▶ EXERCISE REQUIREMENTS
Your response to the data below should hold nothing except the lines from the one containing "The width and" down to the one containing "You are a GUI", reproduced exactly and without pictures.

▶ SUPPLIED INFORMATION
■ ■ ■
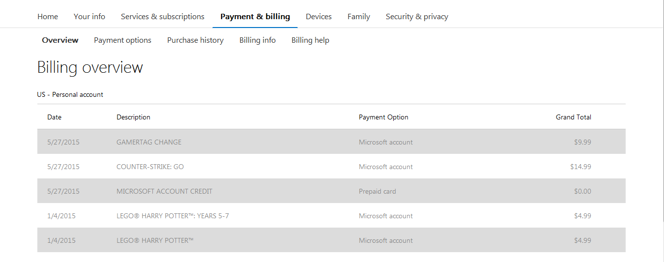Open Payment options sub-tab
664x262 pixels.
pyautogui.click(x=123, y=40)
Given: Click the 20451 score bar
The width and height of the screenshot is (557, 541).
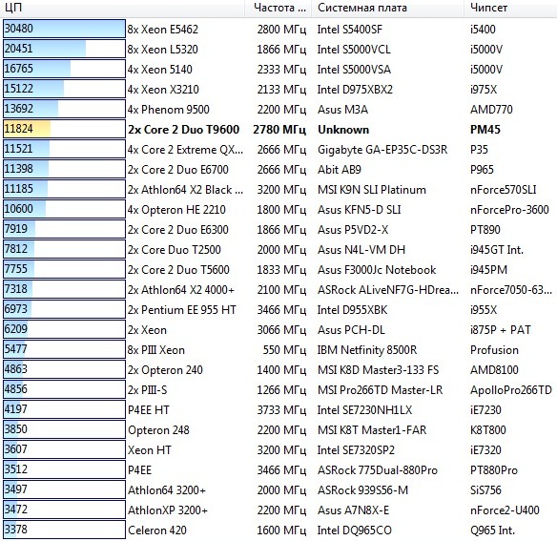Looking at the screenshot, I should click(64, 49).
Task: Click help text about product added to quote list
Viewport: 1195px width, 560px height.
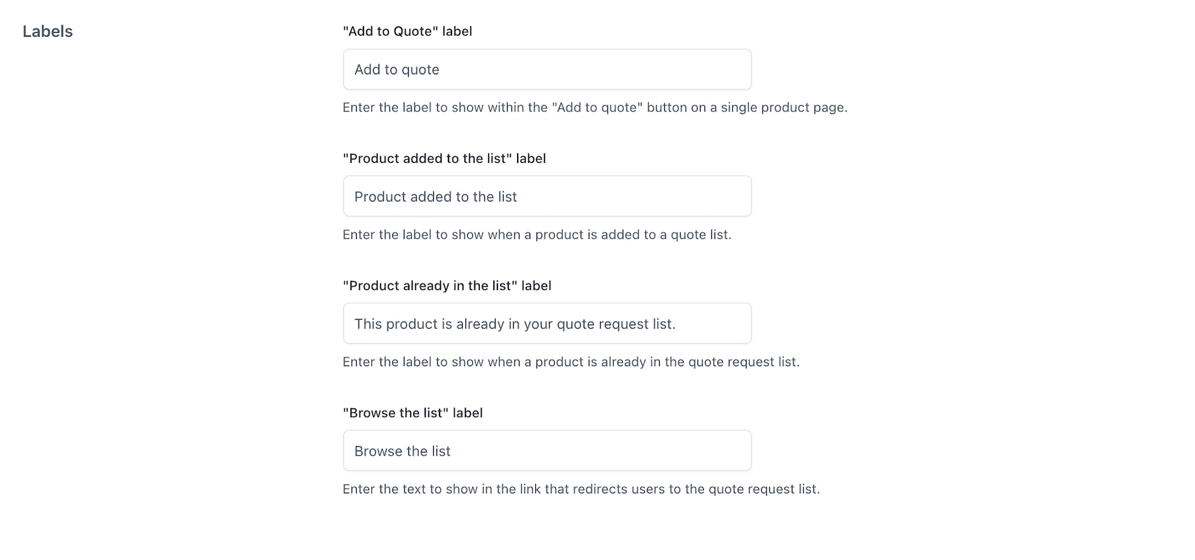Action: click(x=537, y=235)
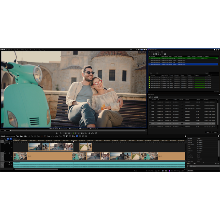Toggle the Error filter checkbox
Image resolution: width=220 pixels, height=220 pixels.
coord(149,73)
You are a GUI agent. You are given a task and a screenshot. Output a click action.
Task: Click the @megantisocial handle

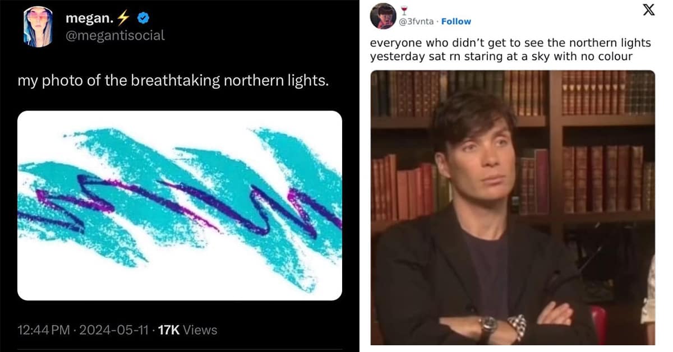(116, 35)
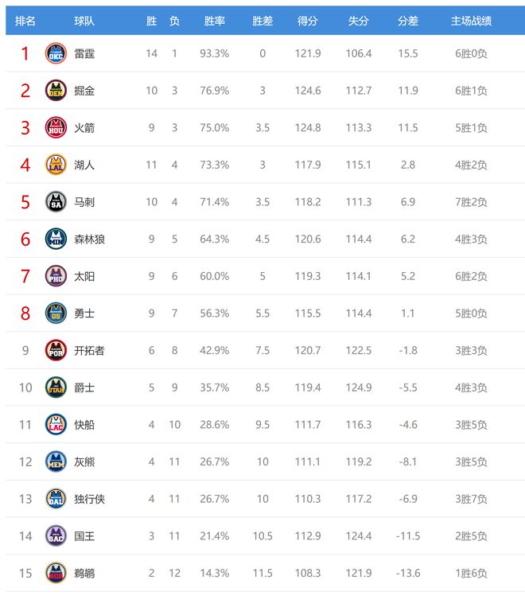The height and width of the screenshot is (615, 525).
Task: Click the Nuggets DEN team logo
Action: [55, 91]
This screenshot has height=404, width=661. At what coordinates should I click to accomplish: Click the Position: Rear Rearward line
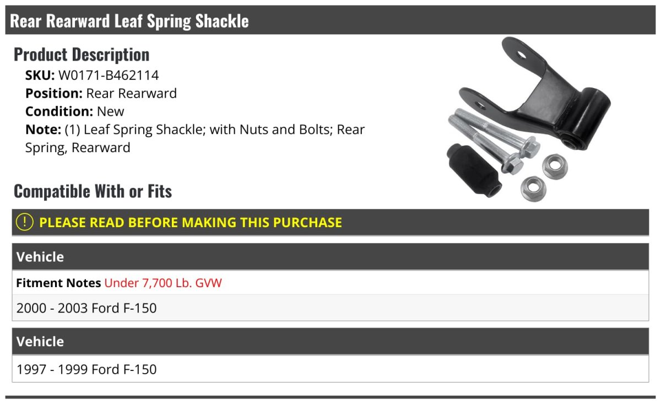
■ ■ ■
▶ RESPONSE AREA
The width and height of the screenshot is (557, 541).
Looking at the screenshot, I should click(64, 49).
Task: Click help text about product added to quote list
Viewport: 1195px width, 560px height.
Action: click(x=537, y=235)
Toggle the Error filter checkbox
Image resolution: width=220 pixels, height=220 pixels.
coord(149,73)
You are a GUI agent. You are given a task and a screenshot. Output a click action.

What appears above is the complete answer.